(A run of records)
>> Start

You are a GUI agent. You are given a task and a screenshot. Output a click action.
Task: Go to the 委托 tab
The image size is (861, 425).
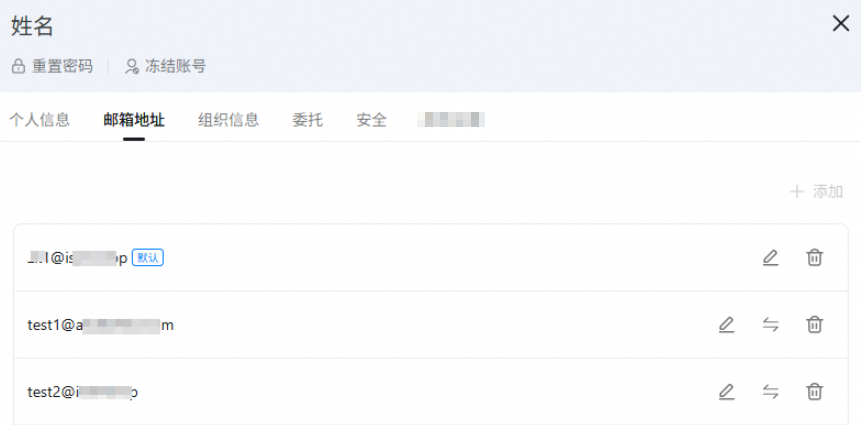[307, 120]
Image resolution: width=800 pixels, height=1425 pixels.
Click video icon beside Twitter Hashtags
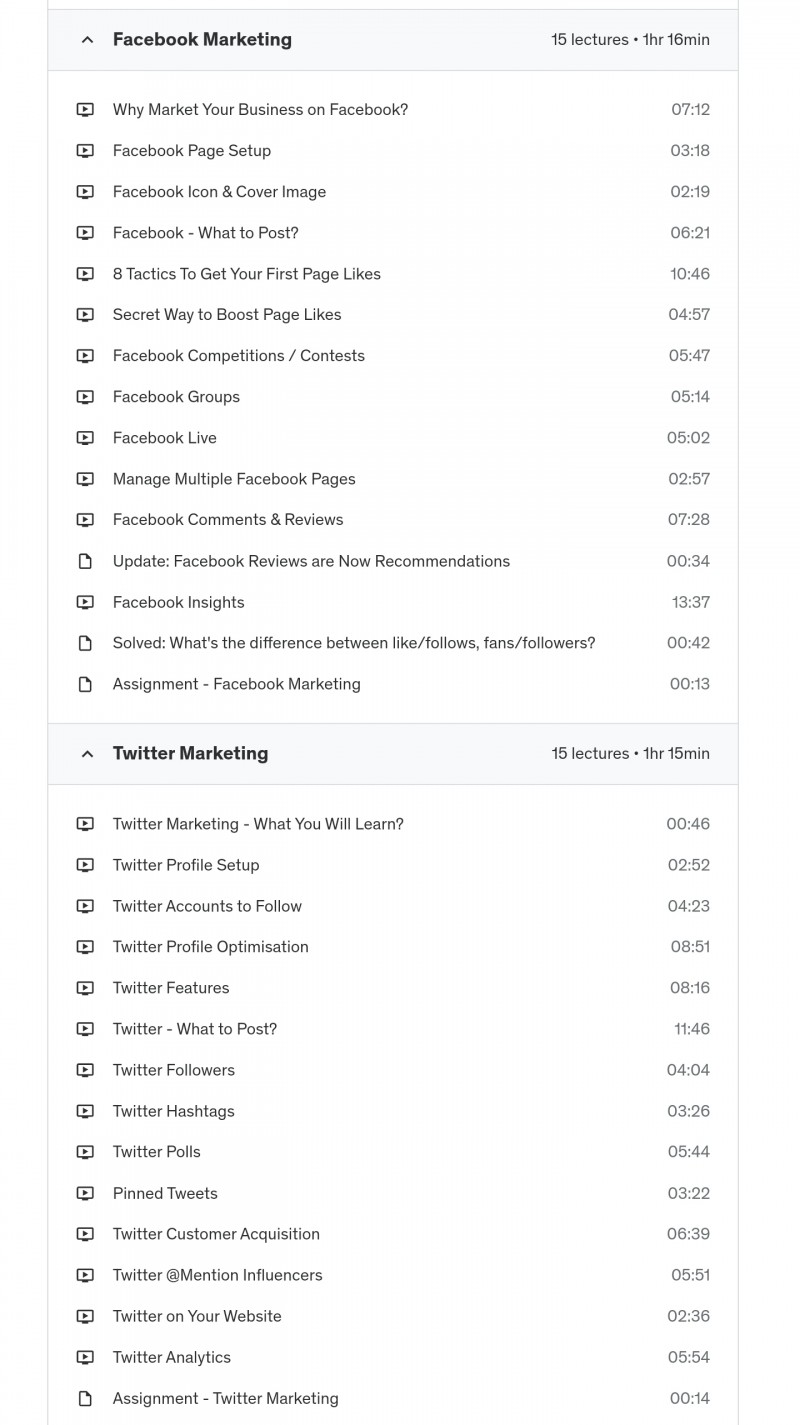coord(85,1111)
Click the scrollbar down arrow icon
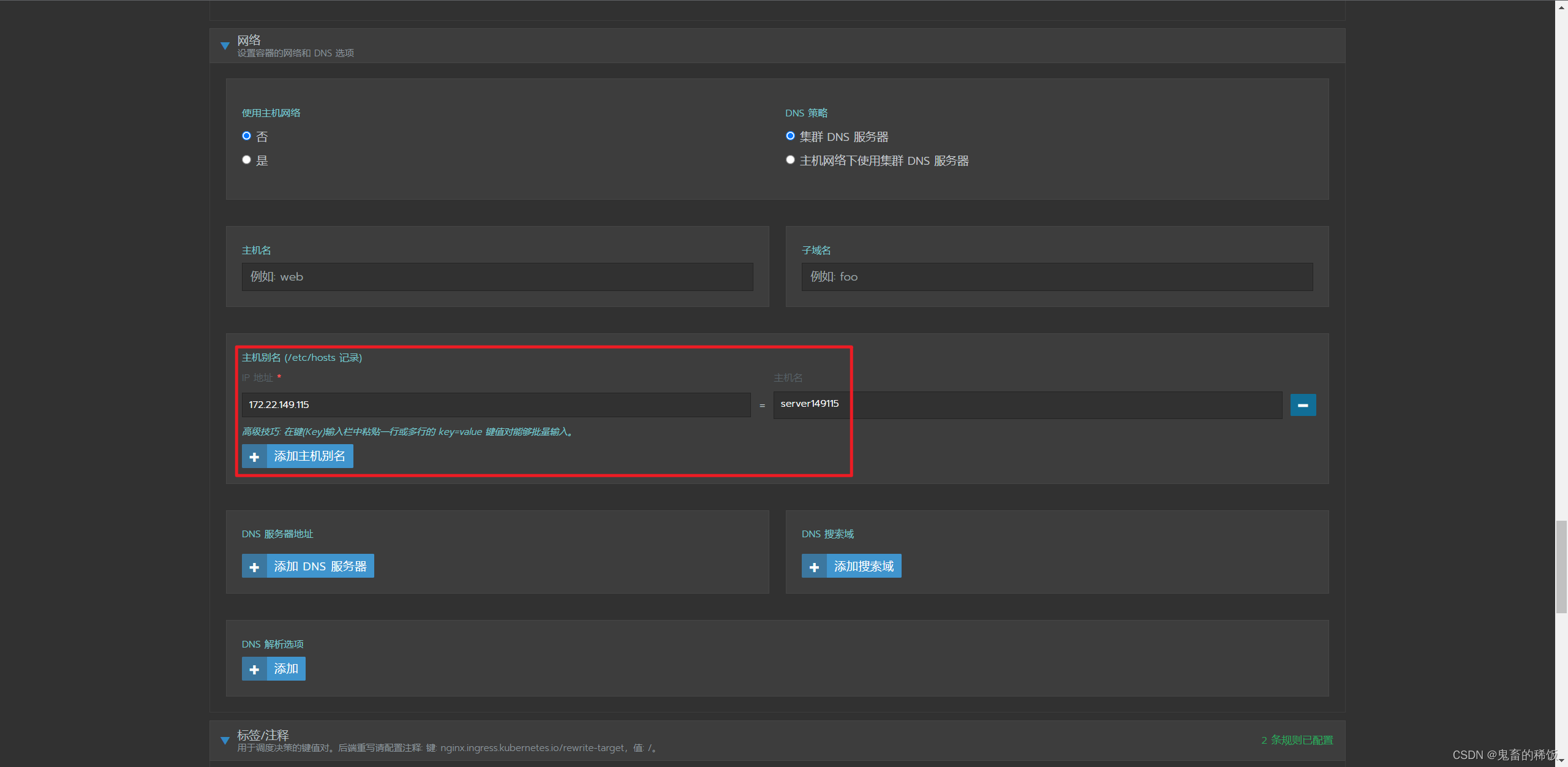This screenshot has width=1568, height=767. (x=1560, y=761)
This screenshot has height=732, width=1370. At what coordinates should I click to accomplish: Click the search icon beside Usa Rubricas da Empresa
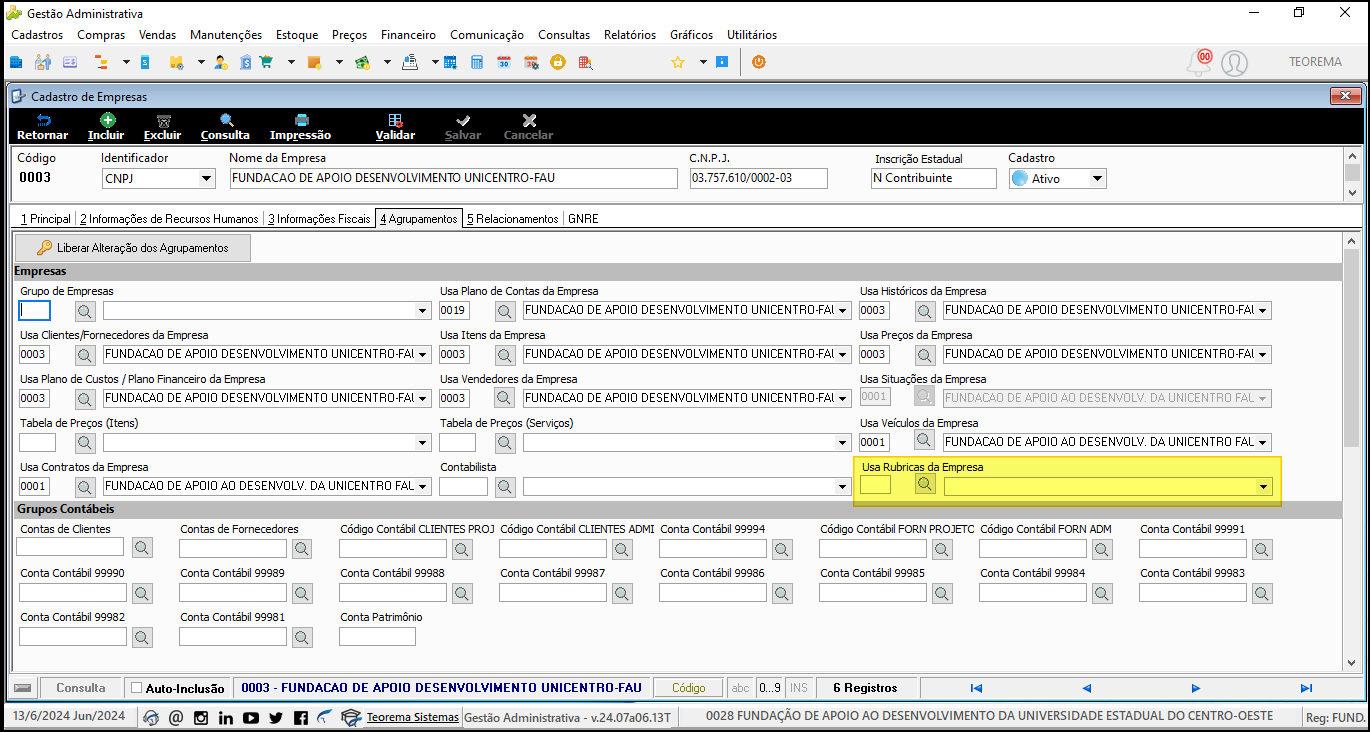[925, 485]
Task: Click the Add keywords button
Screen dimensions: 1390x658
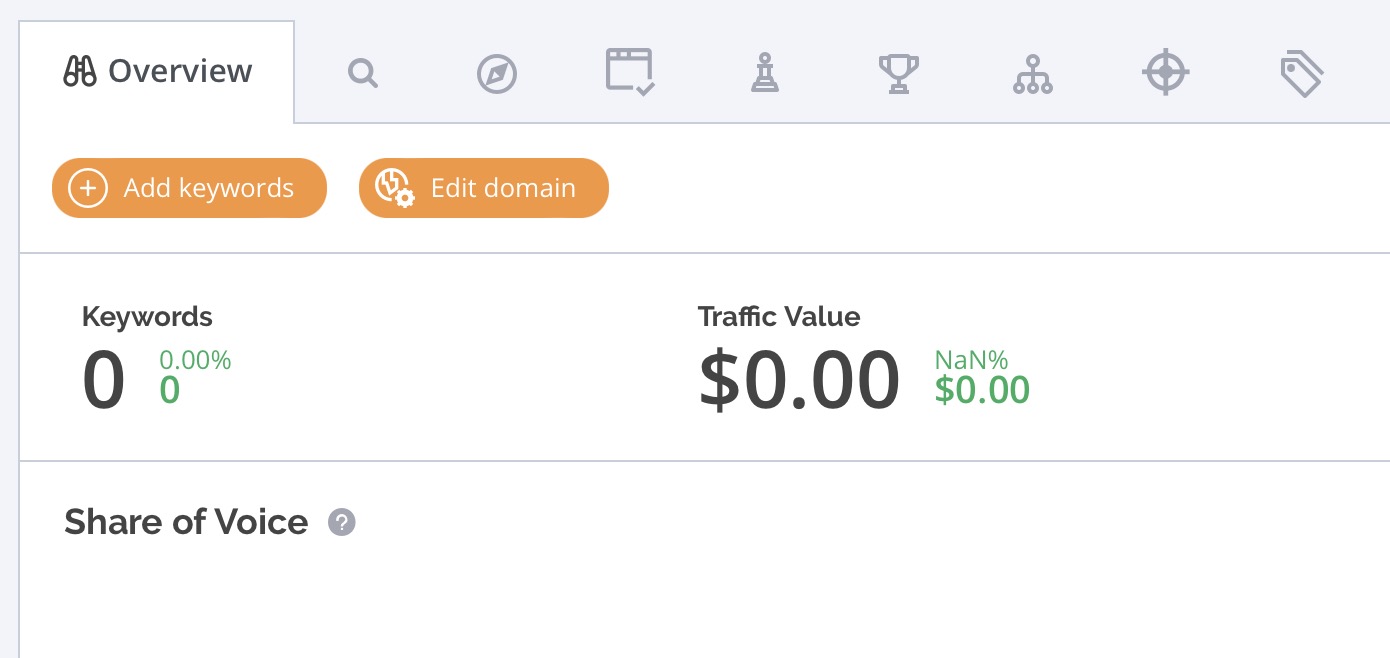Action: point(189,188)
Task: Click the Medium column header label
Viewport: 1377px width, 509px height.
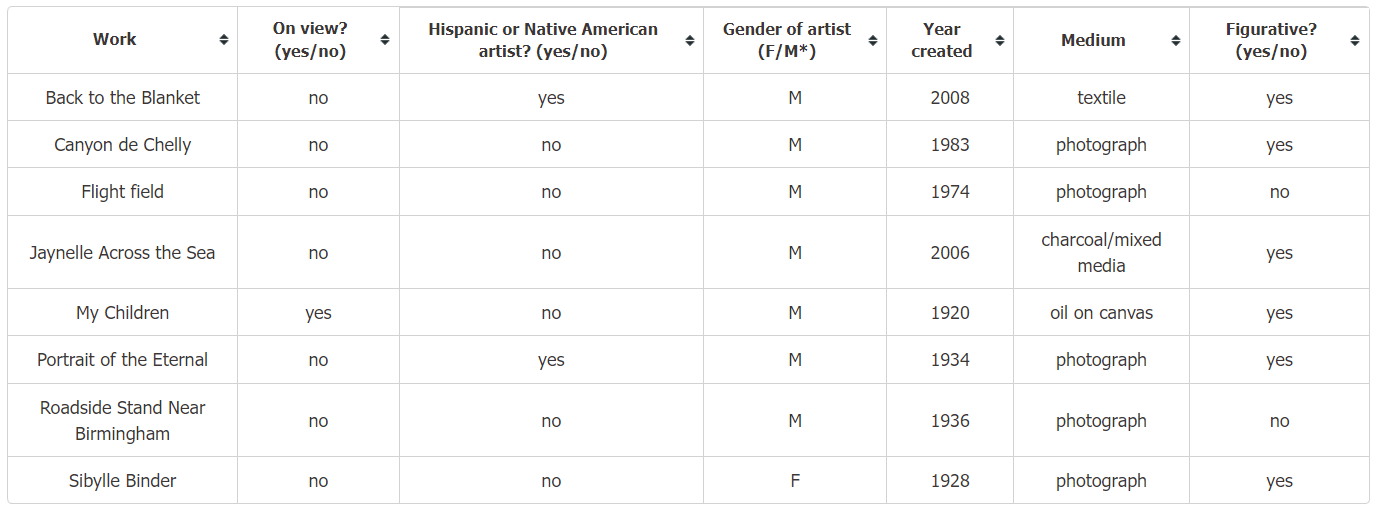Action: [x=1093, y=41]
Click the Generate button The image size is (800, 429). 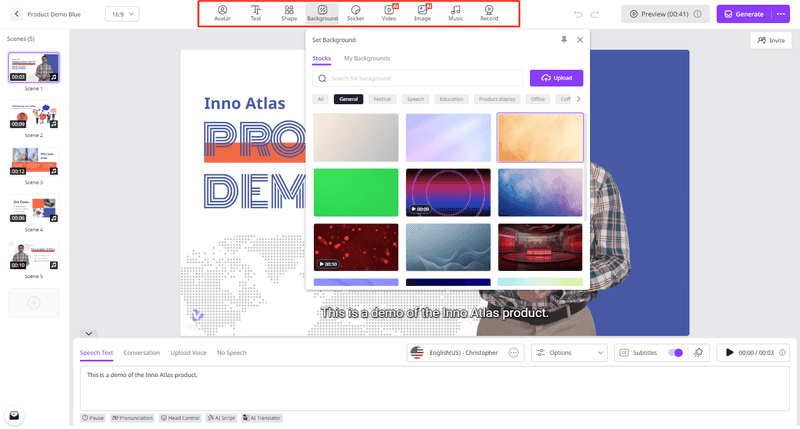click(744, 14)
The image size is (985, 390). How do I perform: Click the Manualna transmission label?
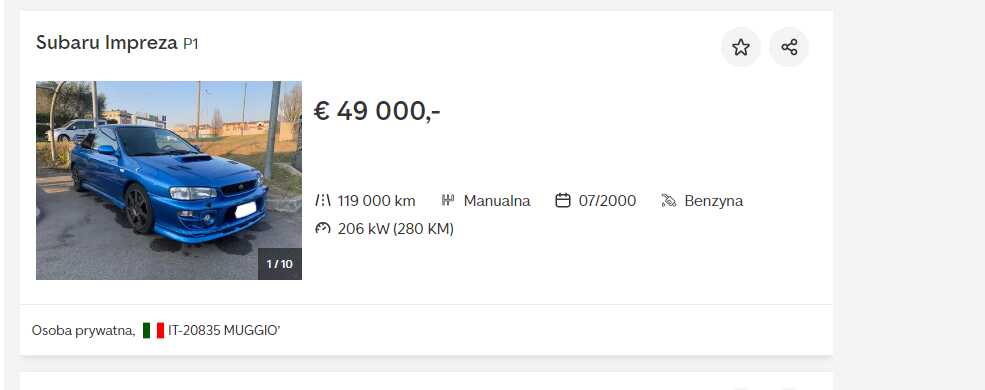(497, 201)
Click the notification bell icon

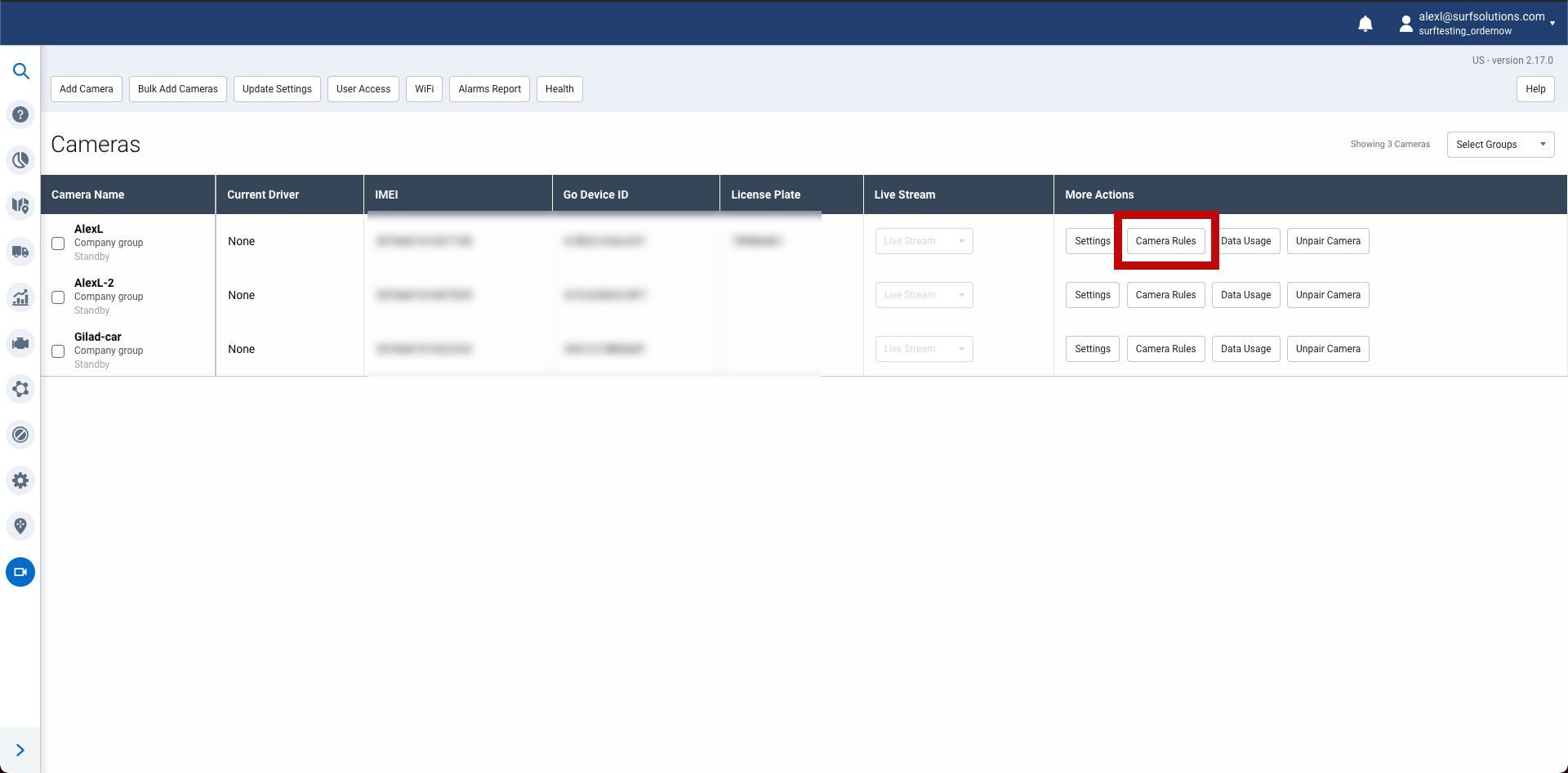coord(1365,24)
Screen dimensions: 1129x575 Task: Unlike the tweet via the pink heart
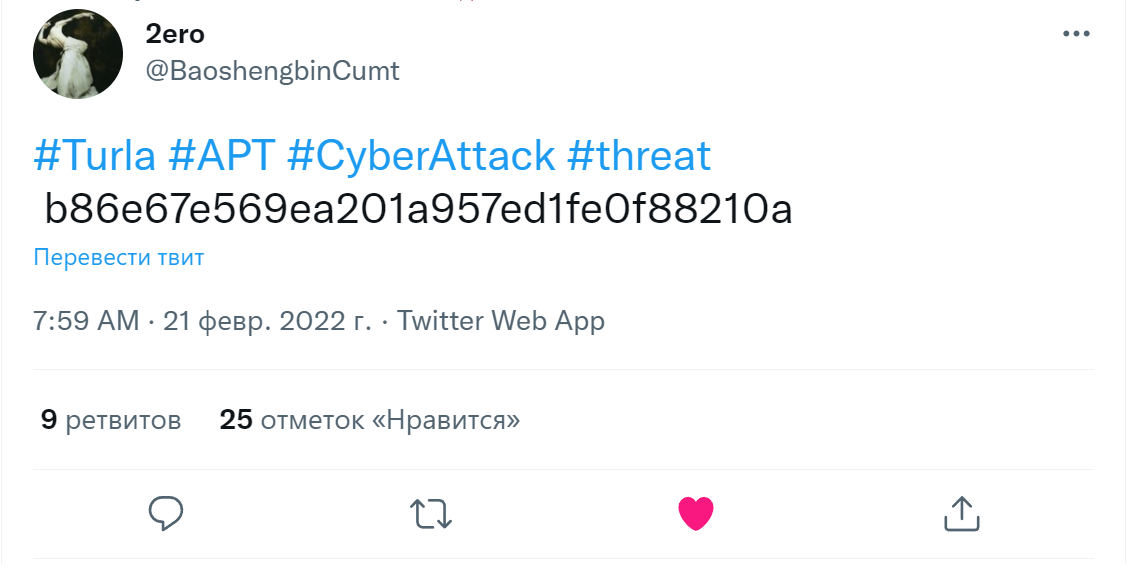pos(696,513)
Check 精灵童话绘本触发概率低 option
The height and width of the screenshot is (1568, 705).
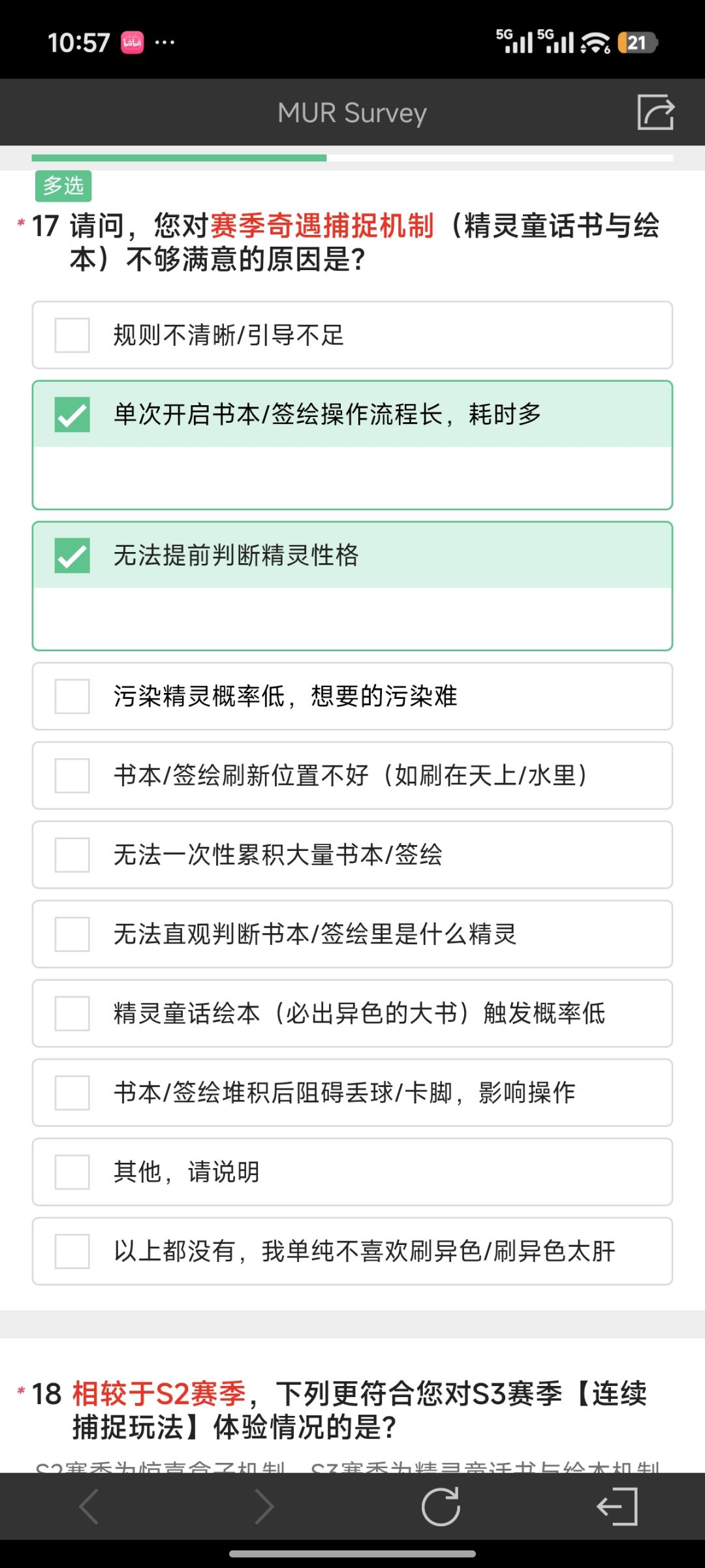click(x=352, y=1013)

>> End

Print the records again, without the pictures, from the line containing "Screen dimensions: 1129x575" through the end of the records.

#### The solution
Screen dimensions: 1129x575 Task: Unlike the tweet via the pink heart
pos(696,513)
Check 精灵童话绘本触发概率低 option
The height and width of the screenshot is (1568, 705).
click(x=352, y=1013)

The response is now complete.